General Relativity Textbook for an Engineer

[thepassenger48]

Hi,
I'm an engineering student looking to learn General Relativity... I was wondering which textbook would be the best for me?

I'm pretty well versed in classical physics, and in mathematics (linear algebra, multivariable calculus, partial differential equations), but I have no background in 4 vectors or differential geometry.

I guess some famous options are:
Gravity: An Introduction to Einstein's General Relativity by James B. Hartle
A First Course in General Relativity by Bernard Schutz
Exploring Black Holes: Introduction to General Relativity by Edwin F. Taylor
General Relativity by Robert M. Wald

 

[diazona]

I'm personally a fan of Hartle's book, but by the time I got to that I'd already studied special relativity a couple of times, which means I was pretty familiar with 4-vectors. I'd definitely suggest tackling SR before you start on GR.

 

[Daverz]

I agree, learn SR and then tackle Hartle. I would recommend the the red paperback first edition of Spacetime Physics. This has full solutions to the problem sets in the back, and is a better book IMO than the 2nd edition.

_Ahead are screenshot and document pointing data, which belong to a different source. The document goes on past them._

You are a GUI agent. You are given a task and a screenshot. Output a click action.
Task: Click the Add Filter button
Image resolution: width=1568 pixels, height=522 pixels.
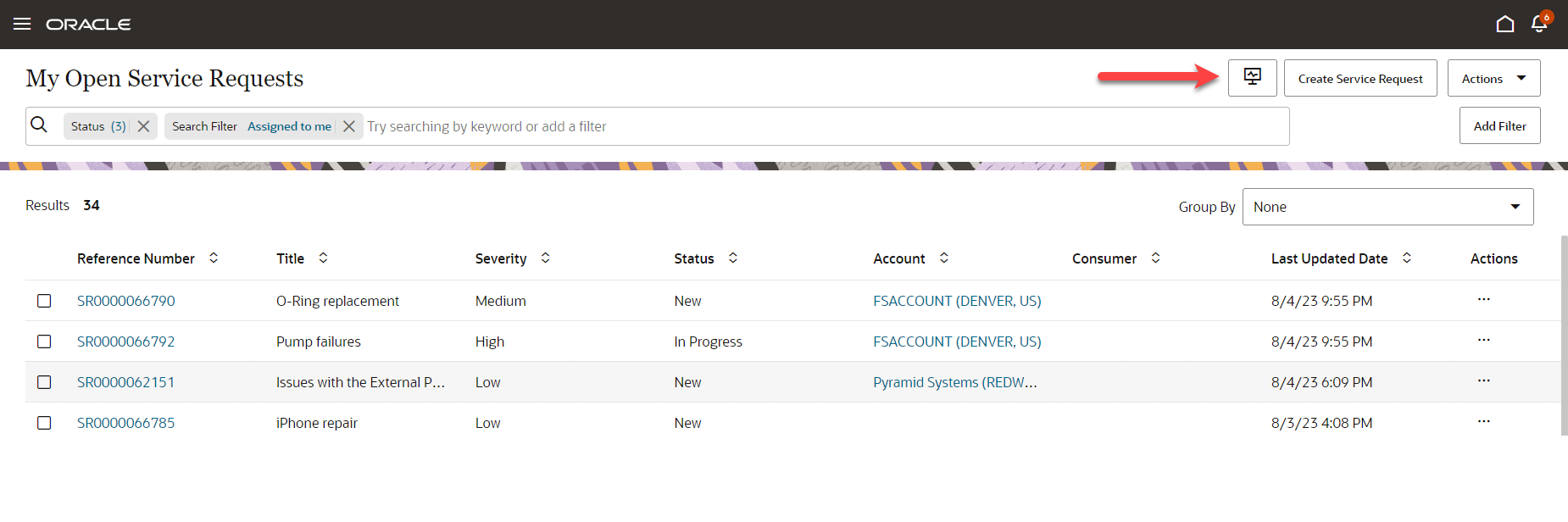click(x=1499, y=125)
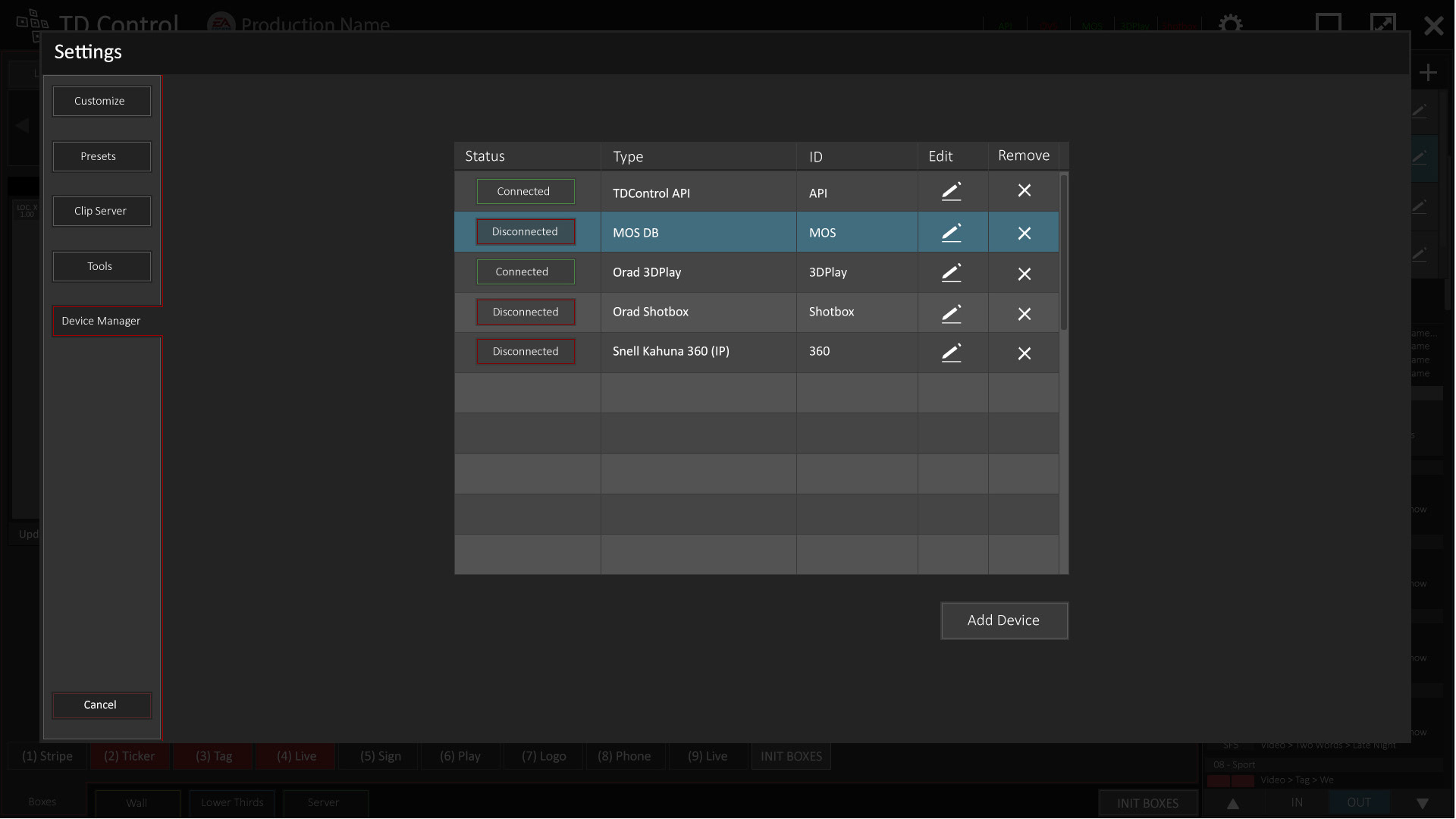The height and width of the screenshot is (819, 1456).
Task: Remove Snell Kahuna 360 device
Action: pos(1024,353)
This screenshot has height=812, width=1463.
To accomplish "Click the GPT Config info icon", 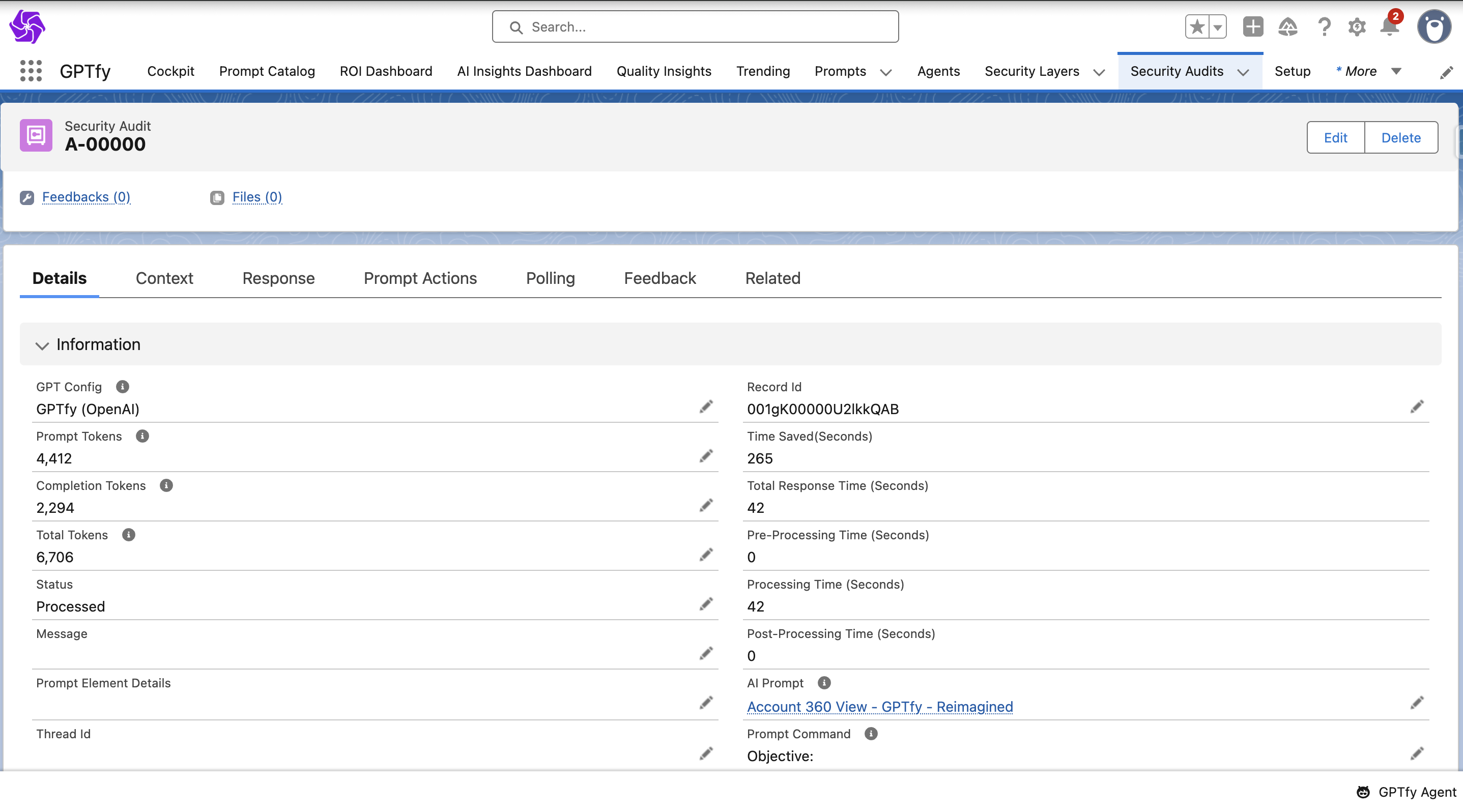I will [123, 387].
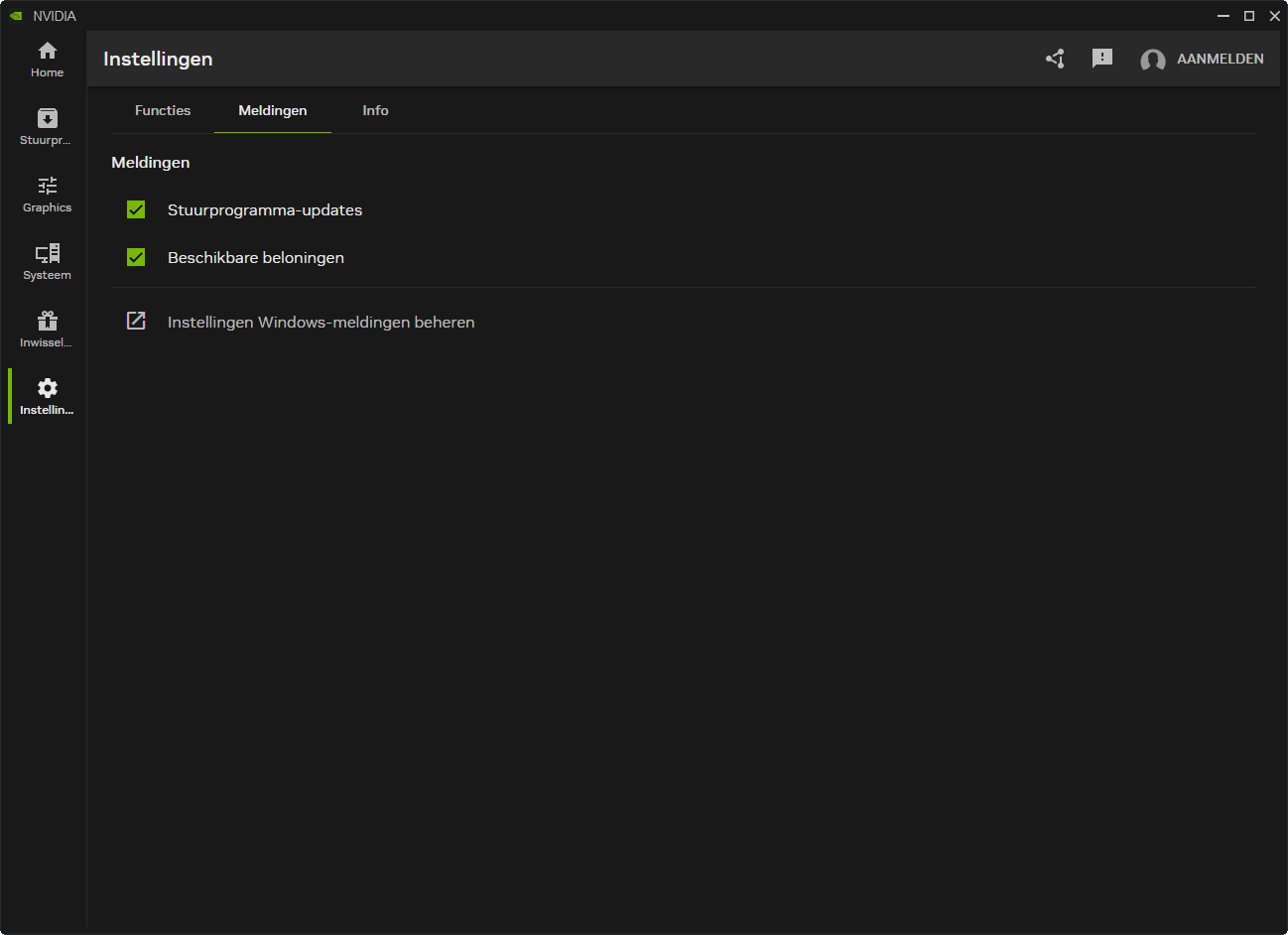This screenshot has width=1288, height=935.
Task: Select the Meldingen tab
Action: point(273,110)
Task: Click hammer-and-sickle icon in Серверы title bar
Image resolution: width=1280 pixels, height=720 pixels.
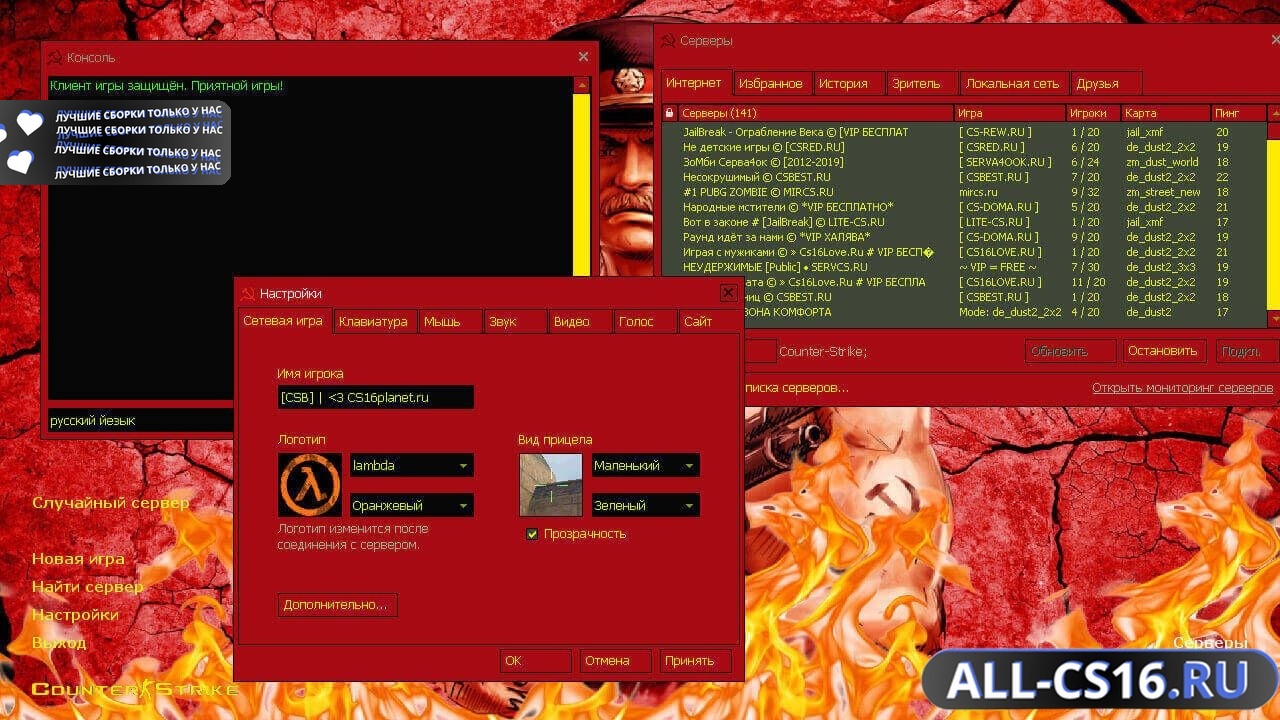Action: 668,41
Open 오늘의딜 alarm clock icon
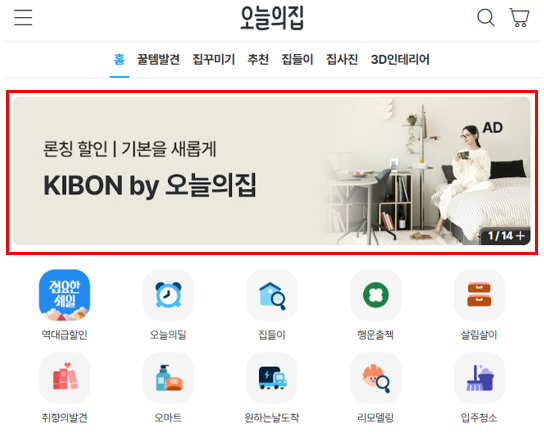544x444 pixels. (x=168, y=295)
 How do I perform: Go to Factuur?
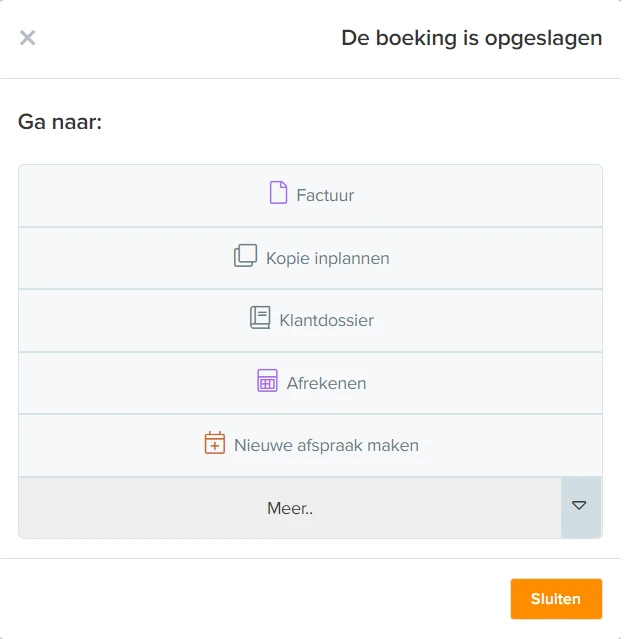click(310, 196)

https://www.amazon.com/dp/071670336X/?tag=pfamazon01-20

Some Amazon sellers are clueless, so make sure the seller has the red paperback and not some other edition.

 

[Andy Resnick]

I disagree with insisting an engineer learn SR before GR.

thepassenger48, you did not say what kind of engineering student you are (i.e. mechanical, electrical, chemical, etc), but GR is a continuum field theory. If you have any experience in continuum mechanics- stress/strain relations, for example, you are well-placed to learn GR directly.

Differential geometry is critical for GR, but again, if you are comfortable with continuum mechanics, you are halfway there. I hear Wald's book is excellent, and I recommend Misner, Thorne and Wheeler (even though it's quite formidable) as having a very intuitive approach.

 

[malawi_glenn]

General Relativity: An Introduction for Physicists by M. P. Hobson

Is really nice, it will introduce you to the relevant SR and math before exploring general relativity.

 

[thepassenger48]

I disagree with insisting an engineer learn SR before GR.

thepassenger48, you did not say what kind of engineering student you are (i.e. mechanical, electrical, chemical, etc), but GR is a continuum field theory. If you have any experience in continuum mechanics- stress/strain relations, for example, you are well-placed to learn GR directly.

Differential geometry is critical for GR, but again, if you are comfortable with continuum mechanics, you are halfway there. I hear Wald's book is excellent, and I recommend Misner, Thorne and Wheeler (even though it's quite formidable) as having a very intuitive approach.

I'm a mechanical engineering student, and so I do have experience with stress/strain relations.
I also forgot to mention that I learned basic SR in college (time dilation, length contraction, relative mass, energy...etc), not just using the more advanced mathematics behind it.

Thanks for all the replies so far!

 

[Daverz]

I disagree with insisting an engineer learn SR before GR.

One will have to pick up SR along the way somehow. GR is going to be pretty confusing without it. I don't think Hartle's coverage is adequate for someone without previous exposure to SR at the level of 4-vectors and the energy-momentum relation.

 

[Andy Resnick]

One will have to pick up SR along the way somehow. GR is going to be pretty confusing without it. I don't think Hartle's coverage is adequate for someone without previous exposure to SR at the level of 4-vectors and the energy-momentum relation.

Why does the mathematical formalism have to be introduced via SR? Any engineer that has studied von Mises stress or Eulerian descriptions of flow will be able to pick up coordinate transformations, will 'get' covariant derivatives, Christoffel symbols, and how to handle tensor fields.

Just because we have been taught a set of topics in a particular order does not mean they *must* be taught in that order.

 

[Daverz]

Why does the mathematical formalism have to be introduced via SR? Any engineer that has studied von Mises stress or Eulerian descriptions of flow will be able to pick up coordinate transformations, will 'get' covariant derivatives, Christoffel symbols, and how to handle tensor fields.

That's only part of what one needs to understand GR. One needs to understand things like Lorentz invariance, the energy-momentum relation, and the physical meaning of the various components of the stress-energy 4-tensor. I suppose you could treat GR as pseudo-Riemannian geometry with metric signature (-+++), but at some point I think you'd need to discuss how physics works in the tangent spaces.

Just because we have been taught a set of topics in a particular order does not mean they *must* be taught in that order.

But they are always taught in that order, and all the textbooks use that order. You need to understand SR to be able to read the GR section of the books. Some GR books do a good job introducing SR, but I think Hartle expects some prior coursework in SR, which is why I suggested a supplemental book.